### Exercise goal
Continue the article on birth order and infant respiratory illness, picking up right after its last sentence.

### Text excerpt
Germs in the Family have long term consequences
Meltem Daysal and co-authors find a striking difference in the likelihood of severe respiratory illness by birth order: younger siblings have two to three times higher rates of hospitalization for respiratory conditions before age one than older siblings at the same age.
While the COVID-19 pandemic has laid bare the large costs of infectious diseases, less attention has been paid to the impacts of common, endemic respiratory viruses that frequently circulate in the population, especially when it comes to their potential long-term consequences for population health, human capital, and economic outcomes.
In the NBER working paper Meltem and co-authors use Danish population-level administrative data on 35 birth cohorts of children to provide a comprehensive analysis of both the mechanisms through which infants become infected by respiratory illnesses, as well as the consequences of early-life respiratory disease exposure for their later outcomes.

### Dataset records
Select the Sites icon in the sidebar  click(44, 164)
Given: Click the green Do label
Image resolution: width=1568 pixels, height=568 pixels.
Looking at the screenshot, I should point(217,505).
...
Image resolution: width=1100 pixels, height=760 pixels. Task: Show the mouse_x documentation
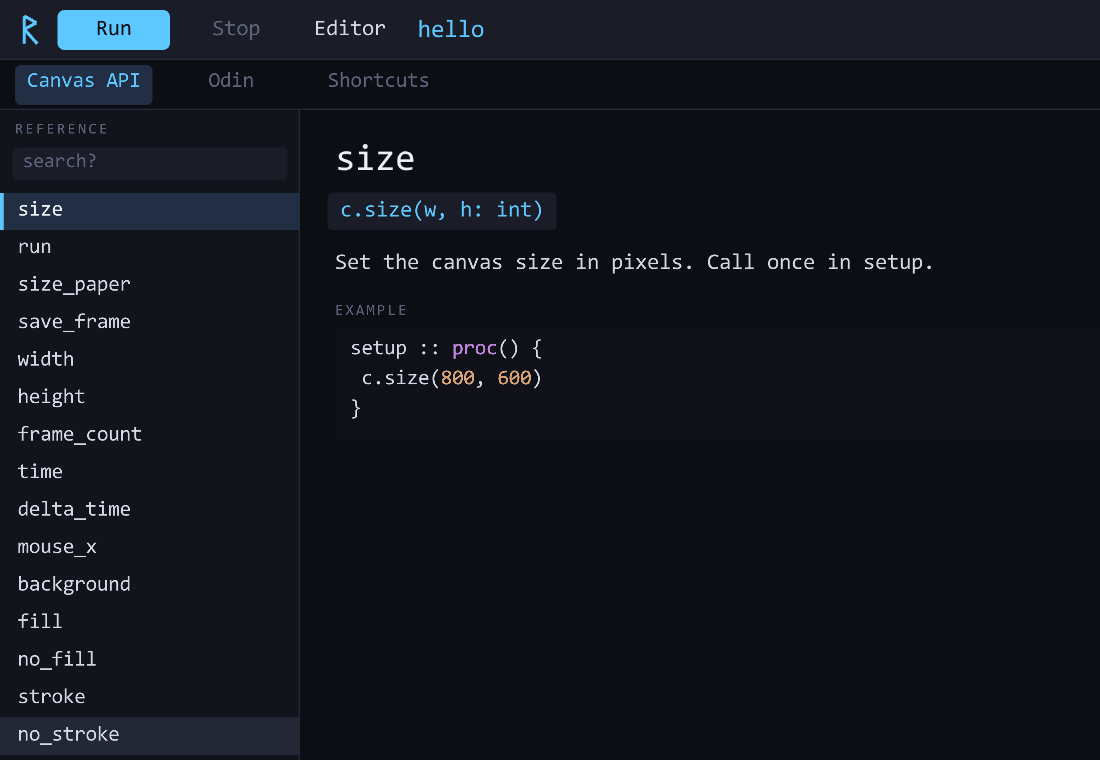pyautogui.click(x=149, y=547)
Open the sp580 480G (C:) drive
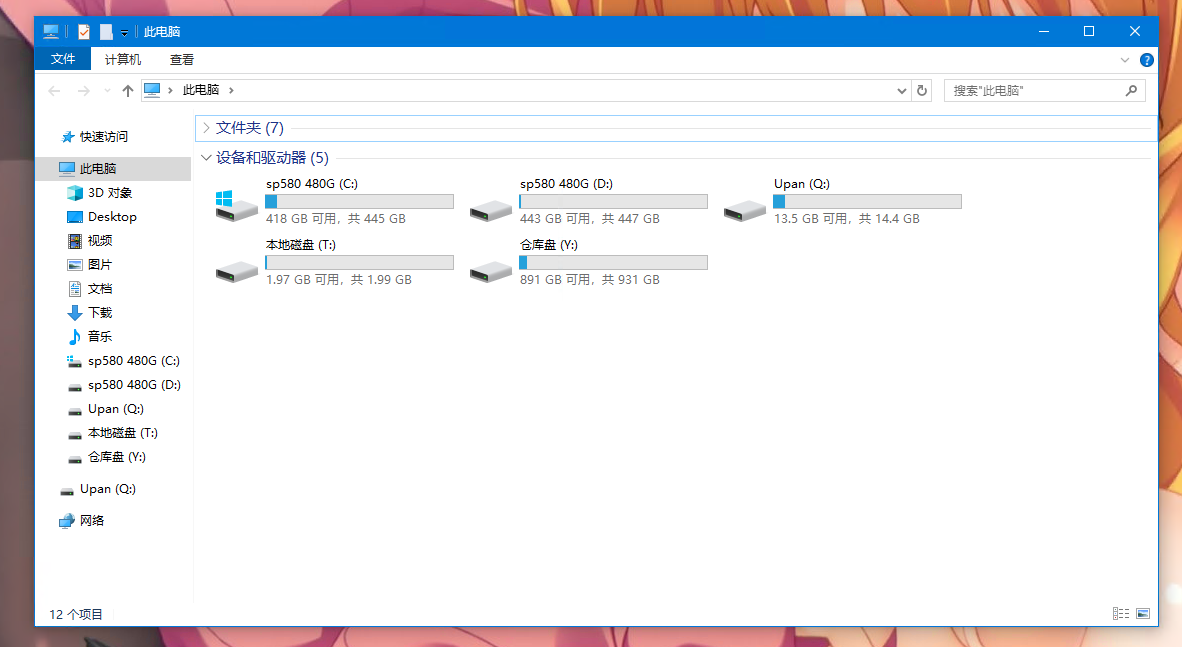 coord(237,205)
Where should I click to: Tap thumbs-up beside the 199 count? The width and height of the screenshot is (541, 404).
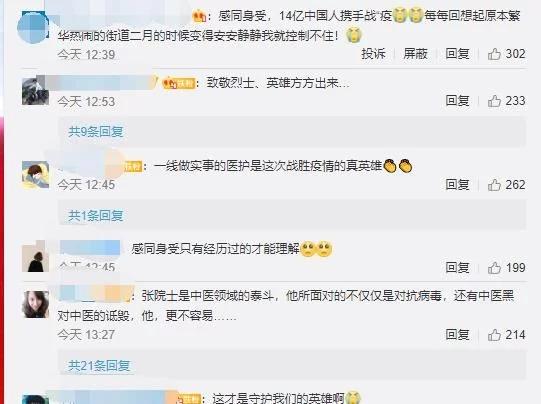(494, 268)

### Task output
They argue that the family unit is central in virus transmission, with older children "bringing home" the virus to their younger siblings. We then combine the birth order variation with within-municipality variation in respiratory disease prevalence among preschool-aged children to identify differential long-term impacts of early-life respiratory illness between younger and older siblings.
Findings: moving from the 25th to the 75th percentile in the local disease prevalence distribution ("disease index") is associated with a 30.9 percent differential increase in the number of respiratory illness hospitalizations in the first year of life for younger compared to older siblings.
In the long term, for younger relative to older siblings, there is a 0.5 percent differential reduction in the likelihood of high school graduation, and a 1.3 percent additional reduction in age-30 earnings.